Die Fußballweltmeisterschaft steht vor dem Tor. So aufwendig und inszeniert wie nie.
Und wir sind auch dabei. Also nicht wir alle, aber unsere Jungs. Die schon. Fast alle, die wir dabeihaben wollten – und die anderen eben auch. Hauptsache, wir gewinnen. Zumindest bis ins Halbfinale sollten wir kommen. Das wär schon gut. Ob was daraus wird? Alles eine Sache des Glaubens.
Die einen glauben so, die anderen so … Beim Zuschauen denke ich immer wieder: So ein Fußballspiel ist doch fast wie ein Gottesdienst. Immer die gleiche Liturgie mit Symbol und Ritual allzumal. Herzinnige Gesänge, Schals. Begeisterung wie an Pfingsten. In allen Sprachen.

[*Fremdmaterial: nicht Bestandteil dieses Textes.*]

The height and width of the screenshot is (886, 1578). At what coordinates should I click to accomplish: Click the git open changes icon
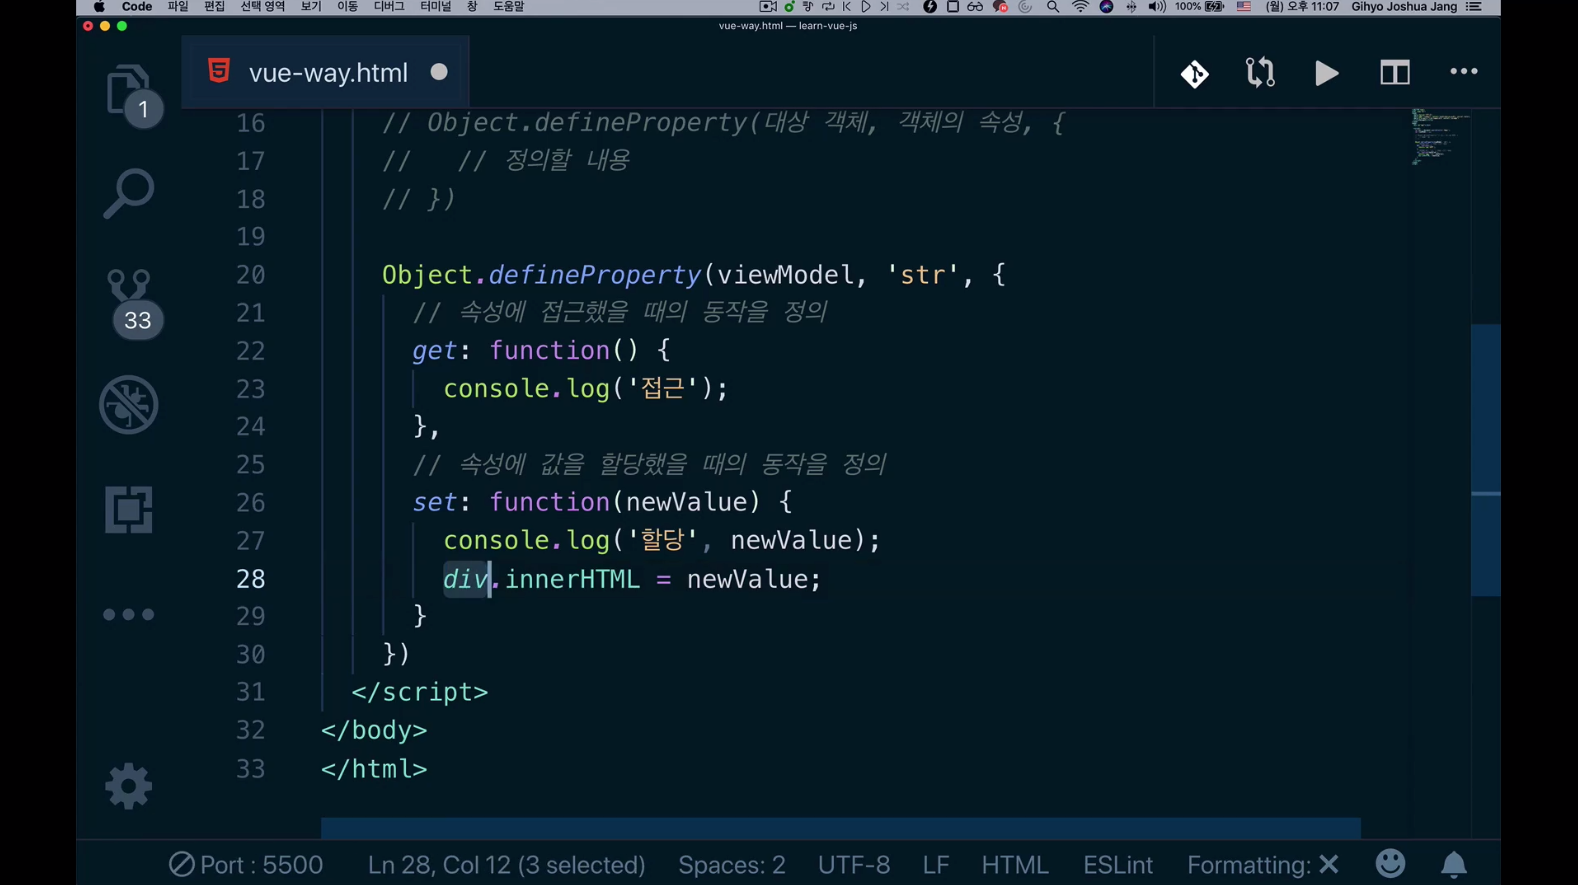click(x=1194, y=73)
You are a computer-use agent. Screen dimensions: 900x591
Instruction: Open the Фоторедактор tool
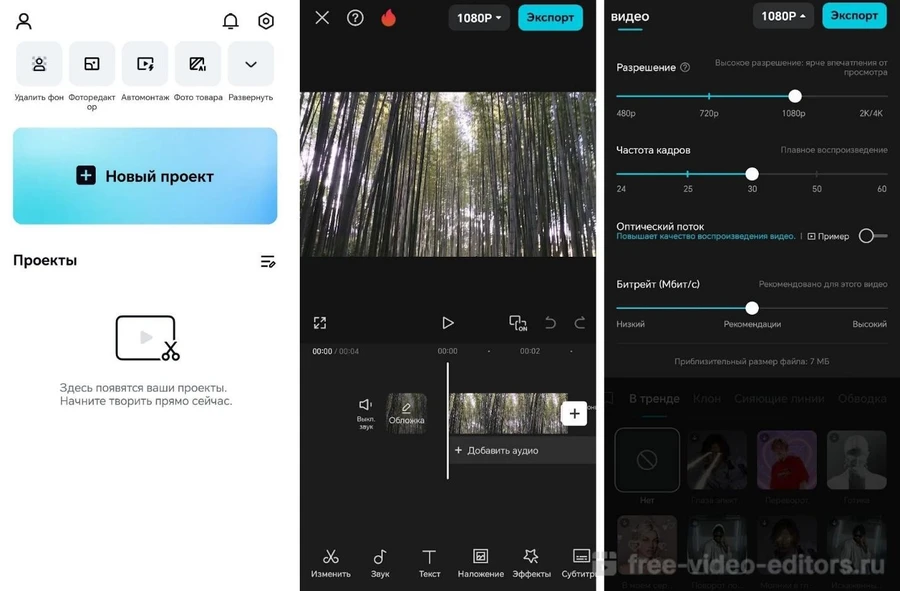coord(92,65)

Zum Zungeschnalzen! Wir erheben unsere Herzen… Und dann der feierliche Einzug der Zelebranten. Jeder mit einem kleinen Messdiener an der Hand. So betreten sie den heiligen Rasen. Kaum hat das Spiel begonnen, wird klar, wer sich zu welcher Mannschaft bekennt. Mit ganz viel Passion passiert der Spielverlauf. In der Halbzeitpause gibt es eine Predigt. Womöglich sogar eine sogenannte Kabinen-Gardinen-Predigt. Wird die gut gehalten, kommen die Mannschaften vom Tod zur Auferstehung zurück. Torjubel zum Niederknien und Blick zum Himmel. Vor aller Augen ganz viel Gott. Und wer am Ende den Sieg davonträgt, ist bereit zum Trikottausch. Wie heilige Röcke werden sie angebetet. Die Mannschaft, die am Ende siegt, bekommt dann zu Recht auch die Vasa sacra, die heiligen Gefäße, den Pokal. Erhebend auch das.

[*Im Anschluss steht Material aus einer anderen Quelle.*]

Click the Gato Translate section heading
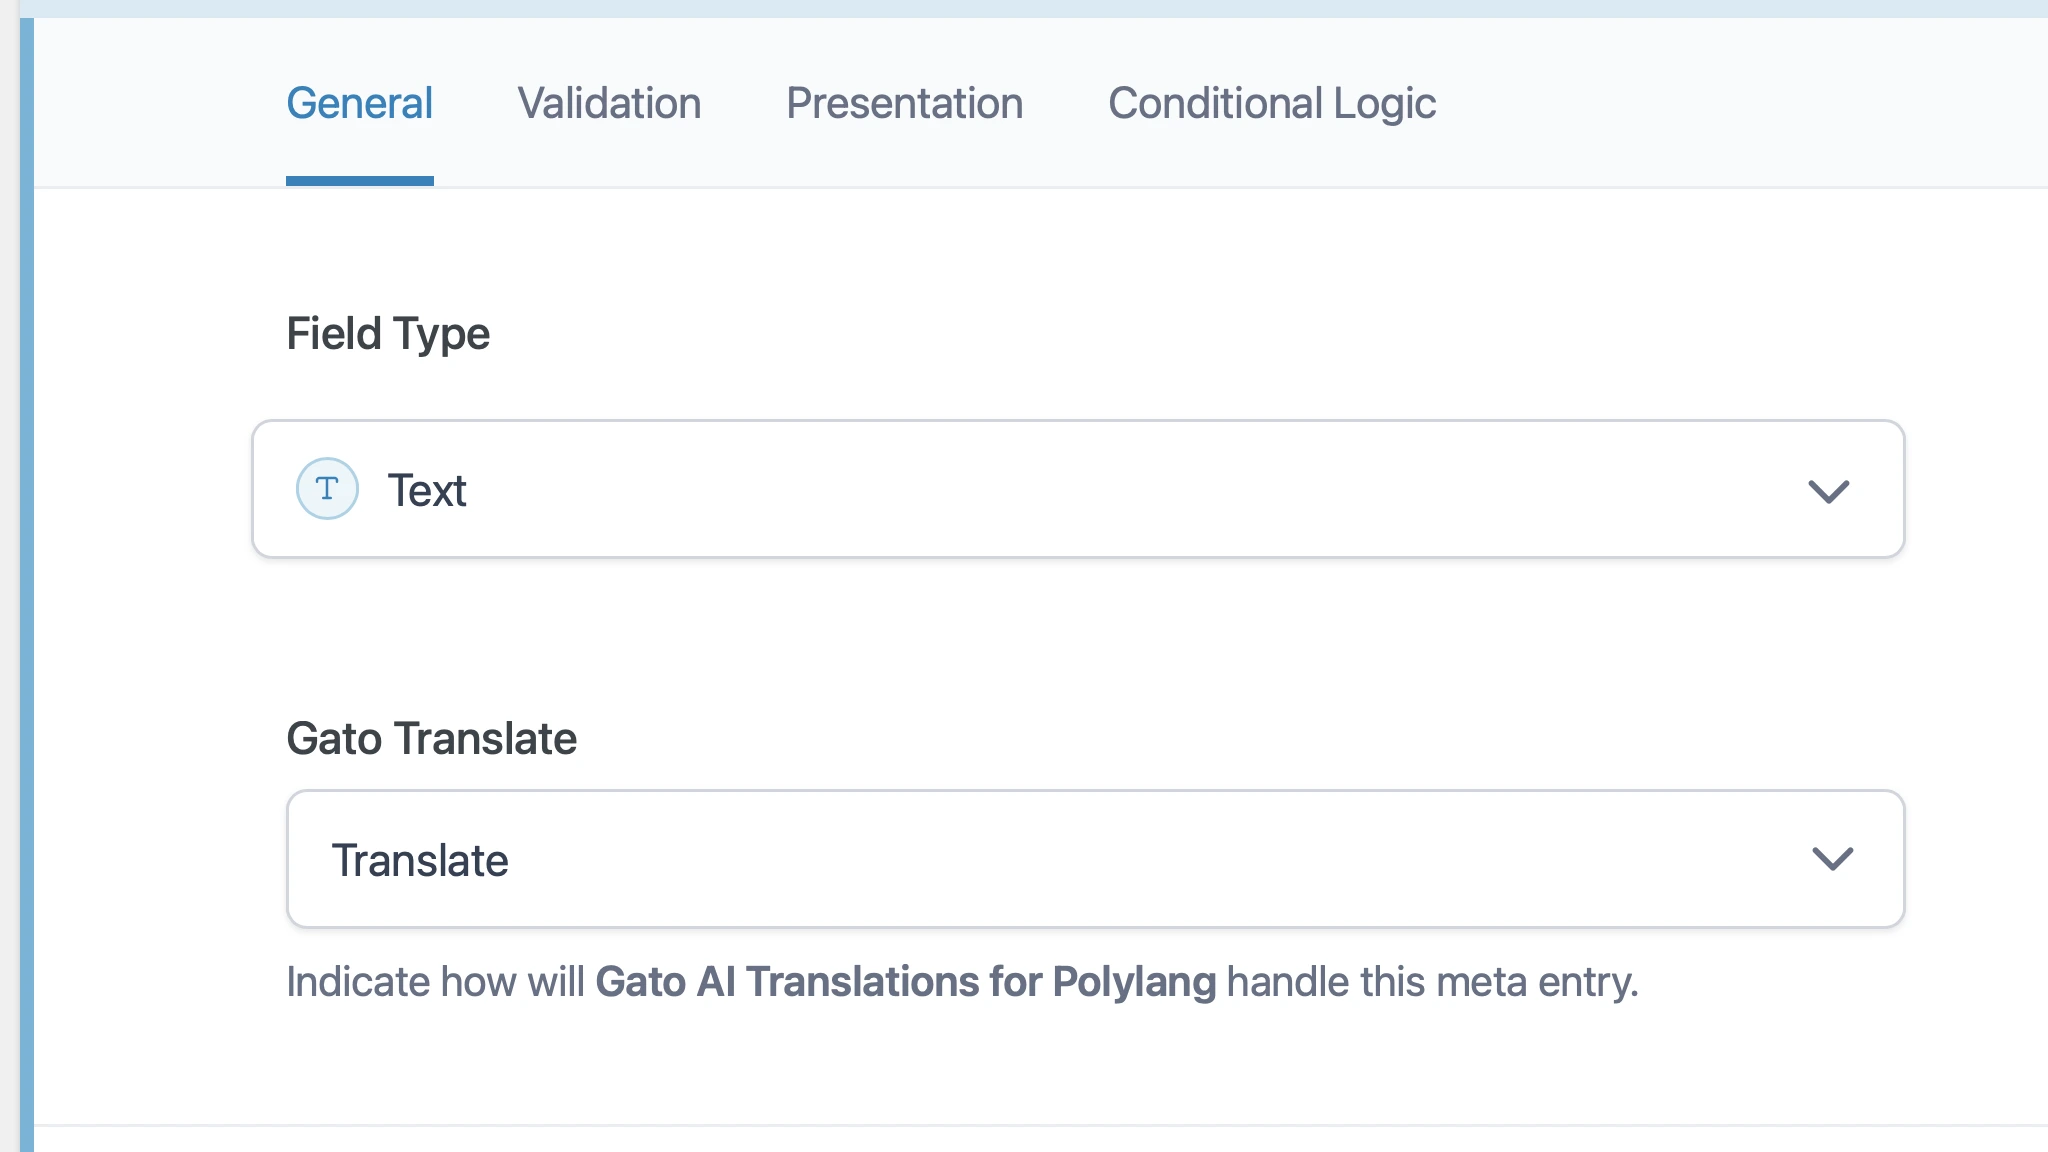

Und wenn wir jetzt wirklich wollen, dass es am Ende die Deutschen sind, die Weltmeister werden, wie schon viermal zuvor, dann müssen wir gläubig sein. Sogar ziemlich sehr! Und wer weiß, vielleicht feiern wir dann endlich mal wieder ein Sommermärchen.
Gebe Gott, dass es bei alledem friedlich und menschlich zugeht.
Dann wär‘s tatsächlich fast wie ein Gottesdienst.